(Beginning of ENTRIES SUPPLIED)
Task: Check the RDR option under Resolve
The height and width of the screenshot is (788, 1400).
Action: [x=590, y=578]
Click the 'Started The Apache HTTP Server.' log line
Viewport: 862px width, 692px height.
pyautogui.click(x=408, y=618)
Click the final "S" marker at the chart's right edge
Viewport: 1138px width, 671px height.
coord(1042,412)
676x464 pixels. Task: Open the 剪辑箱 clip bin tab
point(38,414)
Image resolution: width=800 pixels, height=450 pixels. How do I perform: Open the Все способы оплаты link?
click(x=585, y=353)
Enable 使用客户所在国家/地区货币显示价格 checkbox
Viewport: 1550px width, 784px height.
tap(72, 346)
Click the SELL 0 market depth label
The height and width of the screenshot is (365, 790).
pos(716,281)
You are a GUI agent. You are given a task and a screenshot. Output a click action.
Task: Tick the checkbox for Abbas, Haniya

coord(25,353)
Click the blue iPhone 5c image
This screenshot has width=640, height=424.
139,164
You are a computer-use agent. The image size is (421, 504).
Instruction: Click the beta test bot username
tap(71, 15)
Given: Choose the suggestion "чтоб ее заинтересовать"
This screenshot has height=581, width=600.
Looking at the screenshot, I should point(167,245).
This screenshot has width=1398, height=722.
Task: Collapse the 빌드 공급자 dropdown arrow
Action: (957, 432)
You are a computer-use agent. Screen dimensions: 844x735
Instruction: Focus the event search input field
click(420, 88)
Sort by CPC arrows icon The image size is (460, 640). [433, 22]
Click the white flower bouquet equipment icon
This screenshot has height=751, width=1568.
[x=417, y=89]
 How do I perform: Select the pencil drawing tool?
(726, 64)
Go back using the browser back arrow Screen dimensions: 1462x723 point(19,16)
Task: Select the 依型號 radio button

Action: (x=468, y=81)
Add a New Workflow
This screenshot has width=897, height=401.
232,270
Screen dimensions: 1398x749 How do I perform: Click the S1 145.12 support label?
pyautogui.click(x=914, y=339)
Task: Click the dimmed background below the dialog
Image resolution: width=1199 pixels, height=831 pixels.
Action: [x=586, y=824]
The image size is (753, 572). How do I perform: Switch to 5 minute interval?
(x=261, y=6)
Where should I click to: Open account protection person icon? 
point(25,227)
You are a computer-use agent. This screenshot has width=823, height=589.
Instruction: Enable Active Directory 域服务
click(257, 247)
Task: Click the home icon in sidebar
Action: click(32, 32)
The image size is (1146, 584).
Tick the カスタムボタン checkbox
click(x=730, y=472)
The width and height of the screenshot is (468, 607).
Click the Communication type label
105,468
(End of ENTRIES SUPPLIED)
§ TASK ITEM
Look through the entries for lines containing the word "computer" and return each one.

§ RESPONSE BOX
You are a computer-use agent. The image size is (421, 504).
You are a computer-use agent. Screen dimensions: 844x735
You are a computer-use agent. This screenshot has width=823, height=589.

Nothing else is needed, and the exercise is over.